The enhancement of fluorescence intensity of the indicator EY-receptor ion-pair upon the addition of phosphate. EY-receptor solution (dye : complex = 1:5) was prepared mixing EY (5×10⁻⁶ M) and L (2.5 ×10⁻⁵ M). [H₂PO₄⁻ ]₀ = 2.5×10⁻³ M. Excitation = 470 nm. Inset shows the plot of I/I_o against the equivalents of H₂PO₄⁻ at 537 nm. HEPES (0.05 M) in water buffered at pH = 7.0 was used as a solvent.

It is remarkable that under the identical condition, the addition of other anions including fluoride, chloride, bromide, iodide, sulfate, nitrate and perchlorate to the receptor-dye complex, did not result in any enhancement of the fluorescent intensity (Figure 5). This observation suggests that the dye was not displaced due to the weak or negligible affinity of the receptor-dye complex for these anions. A slight decrease in intensity in some cases, such as fluoride, nitrate and iodide, can be attributed to the simple dilution effect with the added anionic solution.

Figure 5.

The plot of I/I_o against the equivalents of different inorganic anions at at 537 nm.

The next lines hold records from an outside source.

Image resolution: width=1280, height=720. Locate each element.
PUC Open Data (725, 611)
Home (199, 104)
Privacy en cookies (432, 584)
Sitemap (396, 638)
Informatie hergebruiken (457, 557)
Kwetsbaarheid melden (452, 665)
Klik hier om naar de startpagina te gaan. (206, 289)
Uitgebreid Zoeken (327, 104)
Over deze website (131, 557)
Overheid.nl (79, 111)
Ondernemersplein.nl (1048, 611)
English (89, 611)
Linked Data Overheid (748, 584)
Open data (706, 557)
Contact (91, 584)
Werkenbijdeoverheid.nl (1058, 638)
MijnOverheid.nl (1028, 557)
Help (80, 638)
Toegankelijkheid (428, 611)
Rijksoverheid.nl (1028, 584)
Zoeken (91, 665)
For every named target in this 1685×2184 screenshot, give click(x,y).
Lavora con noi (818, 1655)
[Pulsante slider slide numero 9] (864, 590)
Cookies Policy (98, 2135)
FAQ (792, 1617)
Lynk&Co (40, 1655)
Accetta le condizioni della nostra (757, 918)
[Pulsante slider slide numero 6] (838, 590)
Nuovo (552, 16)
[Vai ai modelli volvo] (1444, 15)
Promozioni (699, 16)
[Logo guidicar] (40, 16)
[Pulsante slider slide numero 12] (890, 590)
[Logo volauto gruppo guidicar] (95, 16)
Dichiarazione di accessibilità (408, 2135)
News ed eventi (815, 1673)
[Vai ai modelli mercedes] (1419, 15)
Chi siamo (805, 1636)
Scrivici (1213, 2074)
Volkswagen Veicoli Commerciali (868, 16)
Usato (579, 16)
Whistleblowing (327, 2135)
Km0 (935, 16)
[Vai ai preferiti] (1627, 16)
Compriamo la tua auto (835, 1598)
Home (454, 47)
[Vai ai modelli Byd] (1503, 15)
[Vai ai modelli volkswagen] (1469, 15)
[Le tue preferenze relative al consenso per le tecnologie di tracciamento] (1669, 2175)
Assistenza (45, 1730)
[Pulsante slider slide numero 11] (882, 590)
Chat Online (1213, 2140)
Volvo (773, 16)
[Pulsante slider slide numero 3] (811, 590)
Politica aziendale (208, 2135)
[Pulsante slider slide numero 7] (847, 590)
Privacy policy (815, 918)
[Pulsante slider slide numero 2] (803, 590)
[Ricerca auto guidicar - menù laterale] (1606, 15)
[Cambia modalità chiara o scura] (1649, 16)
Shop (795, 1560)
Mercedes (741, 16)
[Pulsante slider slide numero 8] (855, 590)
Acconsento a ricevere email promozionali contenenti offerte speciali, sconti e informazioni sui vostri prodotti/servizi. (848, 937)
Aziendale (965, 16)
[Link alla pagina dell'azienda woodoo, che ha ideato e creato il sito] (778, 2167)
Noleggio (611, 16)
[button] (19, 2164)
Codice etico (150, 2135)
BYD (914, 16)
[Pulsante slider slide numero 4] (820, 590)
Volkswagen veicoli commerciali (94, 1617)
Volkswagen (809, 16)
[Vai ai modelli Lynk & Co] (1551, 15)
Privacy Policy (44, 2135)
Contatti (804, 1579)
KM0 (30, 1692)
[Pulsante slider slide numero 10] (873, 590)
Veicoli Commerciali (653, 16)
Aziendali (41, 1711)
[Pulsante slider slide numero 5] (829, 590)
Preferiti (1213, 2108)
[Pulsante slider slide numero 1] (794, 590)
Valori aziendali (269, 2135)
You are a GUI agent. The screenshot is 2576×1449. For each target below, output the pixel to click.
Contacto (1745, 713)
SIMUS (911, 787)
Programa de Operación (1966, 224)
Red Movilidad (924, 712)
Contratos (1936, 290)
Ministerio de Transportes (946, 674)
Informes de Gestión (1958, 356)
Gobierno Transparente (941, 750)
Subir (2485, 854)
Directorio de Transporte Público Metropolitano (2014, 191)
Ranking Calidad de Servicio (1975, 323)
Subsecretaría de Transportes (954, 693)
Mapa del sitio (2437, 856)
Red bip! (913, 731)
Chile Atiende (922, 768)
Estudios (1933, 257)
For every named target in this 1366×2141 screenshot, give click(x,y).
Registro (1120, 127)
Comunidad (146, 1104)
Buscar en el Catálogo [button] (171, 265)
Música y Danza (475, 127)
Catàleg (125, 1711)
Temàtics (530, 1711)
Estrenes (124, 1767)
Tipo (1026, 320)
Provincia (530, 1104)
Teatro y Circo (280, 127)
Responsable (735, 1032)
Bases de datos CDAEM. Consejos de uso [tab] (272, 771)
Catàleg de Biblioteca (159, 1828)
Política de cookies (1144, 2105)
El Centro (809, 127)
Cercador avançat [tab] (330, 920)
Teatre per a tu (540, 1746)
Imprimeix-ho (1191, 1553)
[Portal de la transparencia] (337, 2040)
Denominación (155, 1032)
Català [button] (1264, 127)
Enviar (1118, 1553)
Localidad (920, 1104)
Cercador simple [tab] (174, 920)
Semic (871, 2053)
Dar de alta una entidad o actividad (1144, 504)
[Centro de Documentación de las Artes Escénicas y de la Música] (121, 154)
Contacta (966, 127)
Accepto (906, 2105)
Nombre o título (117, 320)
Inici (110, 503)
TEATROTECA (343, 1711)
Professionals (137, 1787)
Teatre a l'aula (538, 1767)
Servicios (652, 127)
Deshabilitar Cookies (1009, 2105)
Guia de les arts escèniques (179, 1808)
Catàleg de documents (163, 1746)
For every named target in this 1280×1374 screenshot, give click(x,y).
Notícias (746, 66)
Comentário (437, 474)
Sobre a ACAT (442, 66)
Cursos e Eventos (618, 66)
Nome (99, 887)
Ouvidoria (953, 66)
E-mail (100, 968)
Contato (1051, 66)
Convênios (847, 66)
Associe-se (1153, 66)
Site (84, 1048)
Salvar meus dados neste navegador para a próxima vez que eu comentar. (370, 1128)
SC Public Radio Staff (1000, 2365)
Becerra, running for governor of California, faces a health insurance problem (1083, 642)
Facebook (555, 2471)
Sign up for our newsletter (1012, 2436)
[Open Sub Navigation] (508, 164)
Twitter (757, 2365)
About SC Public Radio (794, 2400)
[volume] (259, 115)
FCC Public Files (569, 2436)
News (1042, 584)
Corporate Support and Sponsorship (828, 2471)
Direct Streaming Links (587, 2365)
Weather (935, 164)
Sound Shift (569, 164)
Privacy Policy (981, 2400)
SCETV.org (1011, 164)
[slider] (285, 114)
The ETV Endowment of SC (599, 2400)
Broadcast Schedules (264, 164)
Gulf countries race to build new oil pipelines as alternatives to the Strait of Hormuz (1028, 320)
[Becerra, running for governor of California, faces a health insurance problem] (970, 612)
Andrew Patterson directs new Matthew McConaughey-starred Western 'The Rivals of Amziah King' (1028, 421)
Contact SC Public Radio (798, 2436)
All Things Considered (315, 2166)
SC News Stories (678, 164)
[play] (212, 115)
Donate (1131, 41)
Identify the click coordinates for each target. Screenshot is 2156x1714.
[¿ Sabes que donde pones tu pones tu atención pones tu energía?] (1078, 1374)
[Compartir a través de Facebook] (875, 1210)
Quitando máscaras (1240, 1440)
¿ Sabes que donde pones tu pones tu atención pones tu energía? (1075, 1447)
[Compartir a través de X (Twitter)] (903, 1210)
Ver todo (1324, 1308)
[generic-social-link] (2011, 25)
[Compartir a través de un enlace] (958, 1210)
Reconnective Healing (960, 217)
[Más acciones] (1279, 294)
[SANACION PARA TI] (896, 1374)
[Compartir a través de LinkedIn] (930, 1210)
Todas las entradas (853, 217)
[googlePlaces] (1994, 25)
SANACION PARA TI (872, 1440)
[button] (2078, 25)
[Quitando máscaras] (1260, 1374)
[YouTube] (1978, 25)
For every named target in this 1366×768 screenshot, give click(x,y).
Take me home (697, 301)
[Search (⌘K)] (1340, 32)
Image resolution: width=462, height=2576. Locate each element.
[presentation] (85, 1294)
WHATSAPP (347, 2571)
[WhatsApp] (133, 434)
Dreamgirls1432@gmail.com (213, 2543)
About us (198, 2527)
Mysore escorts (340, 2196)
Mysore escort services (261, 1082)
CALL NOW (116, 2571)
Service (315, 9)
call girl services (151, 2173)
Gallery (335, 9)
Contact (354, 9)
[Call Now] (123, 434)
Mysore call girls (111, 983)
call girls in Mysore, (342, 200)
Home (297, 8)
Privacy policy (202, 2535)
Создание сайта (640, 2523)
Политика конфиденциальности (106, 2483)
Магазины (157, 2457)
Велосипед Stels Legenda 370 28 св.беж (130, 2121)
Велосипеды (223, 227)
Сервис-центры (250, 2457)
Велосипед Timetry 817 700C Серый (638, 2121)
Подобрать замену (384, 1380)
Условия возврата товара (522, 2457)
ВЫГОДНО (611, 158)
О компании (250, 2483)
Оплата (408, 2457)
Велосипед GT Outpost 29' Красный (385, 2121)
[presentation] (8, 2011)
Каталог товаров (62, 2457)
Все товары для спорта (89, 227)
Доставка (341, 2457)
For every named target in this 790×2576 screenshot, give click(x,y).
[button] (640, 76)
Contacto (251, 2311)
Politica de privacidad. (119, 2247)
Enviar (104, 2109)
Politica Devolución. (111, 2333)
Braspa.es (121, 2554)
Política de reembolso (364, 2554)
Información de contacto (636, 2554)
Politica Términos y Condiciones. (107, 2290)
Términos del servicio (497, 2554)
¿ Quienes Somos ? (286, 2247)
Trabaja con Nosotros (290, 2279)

In summary, we have synthesized and structurally characterized a new macrocycle-based dinuclear complex, providing a boat-shaped empty cavity which has been successfully employed in an indicator displacement approach to detect phosphate in water at physiological pH. The strong selectivity of the receptor for phosphate could be due to the interaction of the charged phosphate ion with the pentacoordinated metal ions within the cavity which is well shaped to wrap the anion. The system described herein does not show any affinity for other common inorganic anions, but is able to selectively detect dihydrogen phosphate in water.